[What is required]:
This task is to restate all of the entries exactly.

[Data for processing]:
*** Block opens ***

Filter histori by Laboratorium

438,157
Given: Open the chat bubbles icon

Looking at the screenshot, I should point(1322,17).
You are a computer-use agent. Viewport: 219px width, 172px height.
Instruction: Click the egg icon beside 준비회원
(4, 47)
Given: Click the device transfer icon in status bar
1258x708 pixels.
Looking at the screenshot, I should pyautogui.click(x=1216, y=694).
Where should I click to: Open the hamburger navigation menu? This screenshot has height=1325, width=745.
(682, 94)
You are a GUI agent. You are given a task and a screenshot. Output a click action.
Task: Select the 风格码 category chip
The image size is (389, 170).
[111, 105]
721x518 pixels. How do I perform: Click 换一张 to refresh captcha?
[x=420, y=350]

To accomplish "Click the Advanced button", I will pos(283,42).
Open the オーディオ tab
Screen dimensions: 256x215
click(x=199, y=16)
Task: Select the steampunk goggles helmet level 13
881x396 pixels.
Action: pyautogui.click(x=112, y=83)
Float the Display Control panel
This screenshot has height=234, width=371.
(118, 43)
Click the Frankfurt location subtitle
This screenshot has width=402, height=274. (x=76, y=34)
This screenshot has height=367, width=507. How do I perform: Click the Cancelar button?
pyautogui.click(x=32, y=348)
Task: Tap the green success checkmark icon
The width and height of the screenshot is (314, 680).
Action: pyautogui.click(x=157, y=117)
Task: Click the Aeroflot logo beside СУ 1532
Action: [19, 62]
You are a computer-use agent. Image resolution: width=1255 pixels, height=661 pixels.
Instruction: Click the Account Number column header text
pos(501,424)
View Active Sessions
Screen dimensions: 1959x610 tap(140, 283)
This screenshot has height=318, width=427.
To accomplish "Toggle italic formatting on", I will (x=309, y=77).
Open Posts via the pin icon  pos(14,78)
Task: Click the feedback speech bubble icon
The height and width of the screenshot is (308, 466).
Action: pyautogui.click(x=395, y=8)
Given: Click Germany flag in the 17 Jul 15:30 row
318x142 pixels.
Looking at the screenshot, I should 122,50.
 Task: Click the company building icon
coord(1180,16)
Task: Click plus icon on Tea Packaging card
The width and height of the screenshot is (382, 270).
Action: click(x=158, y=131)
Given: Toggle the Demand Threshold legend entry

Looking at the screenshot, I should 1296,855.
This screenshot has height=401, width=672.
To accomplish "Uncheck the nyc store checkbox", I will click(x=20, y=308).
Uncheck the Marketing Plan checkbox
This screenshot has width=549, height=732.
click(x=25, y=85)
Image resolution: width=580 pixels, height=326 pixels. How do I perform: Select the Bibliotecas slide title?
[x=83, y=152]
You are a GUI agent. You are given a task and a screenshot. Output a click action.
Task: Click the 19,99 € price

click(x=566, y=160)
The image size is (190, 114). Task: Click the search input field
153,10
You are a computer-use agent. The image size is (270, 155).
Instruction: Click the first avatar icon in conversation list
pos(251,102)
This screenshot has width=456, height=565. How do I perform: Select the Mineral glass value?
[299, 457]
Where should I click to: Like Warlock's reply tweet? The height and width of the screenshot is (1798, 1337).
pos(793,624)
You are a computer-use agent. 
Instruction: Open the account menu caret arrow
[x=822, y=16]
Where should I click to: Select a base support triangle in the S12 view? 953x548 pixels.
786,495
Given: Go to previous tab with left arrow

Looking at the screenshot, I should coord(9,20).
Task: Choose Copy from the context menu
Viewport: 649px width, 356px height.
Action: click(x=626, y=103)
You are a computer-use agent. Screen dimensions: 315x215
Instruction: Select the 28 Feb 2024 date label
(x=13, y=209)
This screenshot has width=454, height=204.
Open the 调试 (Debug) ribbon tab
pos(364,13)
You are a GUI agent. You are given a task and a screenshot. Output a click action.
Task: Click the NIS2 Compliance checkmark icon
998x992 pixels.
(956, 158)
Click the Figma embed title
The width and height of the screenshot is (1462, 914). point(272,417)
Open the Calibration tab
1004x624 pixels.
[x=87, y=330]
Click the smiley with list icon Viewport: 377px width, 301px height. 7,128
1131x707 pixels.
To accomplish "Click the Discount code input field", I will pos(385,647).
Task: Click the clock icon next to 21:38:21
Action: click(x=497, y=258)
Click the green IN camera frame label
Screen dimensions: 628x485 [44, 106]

*** Block closes ***

[Exercise response]:
Filter histori by Laboratorium

438,157
Given: Open the chat bubbles icon

Looking at the screenshot, I should point(1322,17).
You are a computer-use agent. Viewport: 219px width, 172px height.
Instruction: Click the egg icon beside 준비회원
(4, 47)
Given: Click the device transfer icon in status bar
1258x708 pixels.
Looking at the screenshot, I should pyautogui.click(x=1216, y=694).
Where should I click to: Open the hamburger navigation menu? This screenshot has height=1325, width=745.
(682, 94)
You are a GUI agent. You are given a task and a screenshot. Output a click action.
Task: Select the 风格码 category chip
The image size is (389, 170).
[111, 105]
721x518 pixels. How do I perform: Click 换一张 to refresh captcha?
[x=420, y=350]

To accomplish "Click the Advanced button", I will pos(283,42).
Open the オーディオ tab
Screen dimensions: 256x215
click(x=199, y=16)
Task: Select the steampunk goggles helmet level 13
881x396 pixels.
Action: pyautogui.click(x=112, y=83)
Float the Display Control panel
This screenshot has height=234, width=371.
(118, 43)
Click the Frankfurt location subtitle
This screenshot has width=402, height=274. (x=76, y=34)
This screenshot has height=367, width=507. How do I perform: Click the Cancelar button?
pyautogui.click(x=32, y=348)
Task: Tap the green success checkmark icon
The width and height of the screenshot is (314, 680).
Action: pyautogui.click(x=157, y=117)
Task: Click the Aeroflot logo beside СУ 1532
Action: [19, 62]
You are a computer-use agent. Image resolution: width=1255 pixels, height=661 pixels.
Instruction: Click the Account Number column header text
pos(501,424)
View Active Sessions
Screen dimensions: 1959x610 tap(140, 283)
This screenshot has height=318, width=427.
To accomplish "Toggle italic formatting on", I will (x=309, y=77).
Open Posts via the pin icon  pos(14,78)
Task: Click the feedback speech bubble icon
The height and width of the screenshot is (308, 466).
Action: pyautogui.click(x=395, y=8)
Given: Click Germany flag in the 17 Jul 15:30 row
318x142 pixels.
Looking at the screenshot, I should 122,50.
 Task: Click the company building icon
coord(1180,16)
Task: Click plus icon on Tea Packaging card
The width and height of the screenshot is (382, 270).
Action: click(x=158, y=131)
Given: Toggle the Demand Threshold legend entry

Looking at the screenshot, I should 1296,855.
This screenshot has height=401, width=672.
To accomplish "Uncheck the nyc store checkbox", I will click(x=20, y=308).
Uncheck the Marketing Plan checkbox
This screenshot has width=549, height=732.
click(x=25, y=85)
Image resolution: width=580 pixels, height=326 pixels. How do I perform: Select the Bibliotecas slide title?
[x=83, y=152]
You are a GUI agent. You are given a task and a screenshot. Output a click action.
Task: Click the 19,99 € price

click(x=566, y=160)
The image size is (190, 114). Task: Click the search input field
153,10
You are a computer-use agent. The image size is (270, 155).
Instruction: Click the first avatar icon in conversation list
pos(251,102)
This screenshot has width=456, height=565. How do I perform: Select the Mineral glass value?
[299, 457]
Where should I click to: Like Warlock's reply tweet? The height and width of the screenshot is (1798, 1337).
pos(793,624)
You are a computer-use agent. 
Instruction: Open the account menu caret arrow
[x=822, y=16]
Where should I click to: Select a base support triangle in the S12 view? 953x548 pixels.
786,495
Given: Go to previous tab with left arrow

Looking at the screenshot, I should coord(9,20).
Task: Choose Copy from the context menu
Viewport: 649px width, 356px height.
Action: click(x=626, y=103)
You are a computer-use agent. Screen dimensions: 315x215
Instruction: Select the 28 Feb 2024 date label
(x=13, y=209)
This screenshot has width=454, height=204.
Open the 调试 (Debug) ribbon tab
pos(364,13)
You are a GUI agent. You are given a task and a screenshot. Output a click action.
Task: Click the NIS2 Compliance checkmark icon
998x992 pixels.
(956, 158)
Click the Figma embed title
The width and height of the screenshot is (1462, 914). point(272,417)
Open the Calibration tab
1004x624 pixels.
[x=87, y=330]
Click the smiley with list icon Viewport: 377px width, 301px height. 7,128
1131x707 pixels.
To accomplish "Click the Discount code input field", I will pos(385,647).
Task: Click the clock icon next to 21:38:21
Action: click(x=497, y=258)
Click the green IN camera frame label
Screen dimensions: 628x485 [44, 106]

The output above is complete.